İnsan küçük âlem olup, büyük âlemin nümunelerini taşıyor. Peki, ruhun, sırrın, hafinin, ahfanın asılları büyük âlemde nedir?
Değerli Kardeşimiz;
Ruh basittir, yani terkip değildir. Kalb, akıl, hayal, aynı mahiyetin farklı cihetleridir. Üstadımız, İşârâtü’l-İ’caz tefsirinde şöyle buyurur:
"Kalpten maksat, sanevberî (çam kozalağı) gibi bir et parçası değildir. Ancak, bir lâtife-i Rabbaniyedir ki, mazhar-ı hissiyatı vicdan, mâkes-i efkârı dimağdır." (İşaratü'l-İ'caz, Bakara Suresi 7. Ayet).

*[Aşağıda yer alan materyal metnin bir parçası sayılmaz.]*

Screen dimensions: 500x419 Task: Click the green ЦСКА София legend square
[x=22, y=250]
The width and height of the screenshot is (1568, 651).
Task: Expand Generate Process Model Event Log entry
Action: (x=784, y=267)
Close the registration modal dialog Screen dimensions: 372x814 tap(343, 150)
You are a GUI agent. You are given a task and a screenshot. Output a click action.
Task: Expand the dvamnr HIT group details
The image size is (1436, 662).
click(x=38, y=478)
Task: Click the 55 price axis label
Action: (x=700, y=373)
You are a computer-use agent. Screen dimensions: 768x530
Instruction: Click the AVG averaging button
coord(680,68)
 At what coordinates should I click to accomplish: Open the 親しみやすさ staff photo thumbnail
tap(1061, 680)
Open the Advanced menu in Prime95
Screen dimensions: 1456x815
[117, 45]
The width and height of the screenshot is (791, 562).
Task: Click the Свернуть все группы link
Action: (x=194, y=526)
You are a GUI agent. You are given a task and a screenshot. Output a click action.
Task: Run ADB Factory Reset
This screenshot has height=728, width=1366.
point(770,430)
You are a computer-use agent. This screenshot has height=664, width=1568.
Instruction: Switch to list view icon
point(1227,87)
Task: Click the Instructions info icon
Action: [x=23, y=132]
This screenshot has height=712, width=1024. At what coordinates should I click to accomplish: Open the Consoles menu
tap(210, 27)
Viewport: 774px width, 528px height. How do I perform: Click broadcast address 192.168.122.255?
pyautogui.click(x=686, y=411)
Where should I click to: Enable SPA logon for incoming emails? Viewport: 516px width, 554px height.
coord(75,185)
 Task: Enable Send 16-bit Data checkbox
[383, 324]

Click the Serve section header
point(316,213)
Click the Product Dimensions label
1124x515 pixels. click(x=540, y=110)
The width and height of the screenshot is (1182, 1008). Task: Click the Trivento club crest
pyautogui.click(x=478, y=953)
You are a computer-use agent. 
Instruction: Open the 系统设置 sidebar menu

Sır, hafi, ahva ayrı şeyler olmayıp aynı kalbin terakki basamaklarını ifade ederler. Nasıl nefsin terakki yolculuğu; “emmare makamından başlayıp, levvameden, mutmainneden geçip ta nefs-i kâmile makamına” eriyorsa, insan kalbi de manen terakki ettikçe daha ince sırlara, daha gizli manalara ayna olur. Bunlar tasavvufta geçen ıstılahlardır. Ve bunlar insan ruhunun farklı latifeleri gibi değildirler ki, büyük âlemde onların numunelerini arayalım.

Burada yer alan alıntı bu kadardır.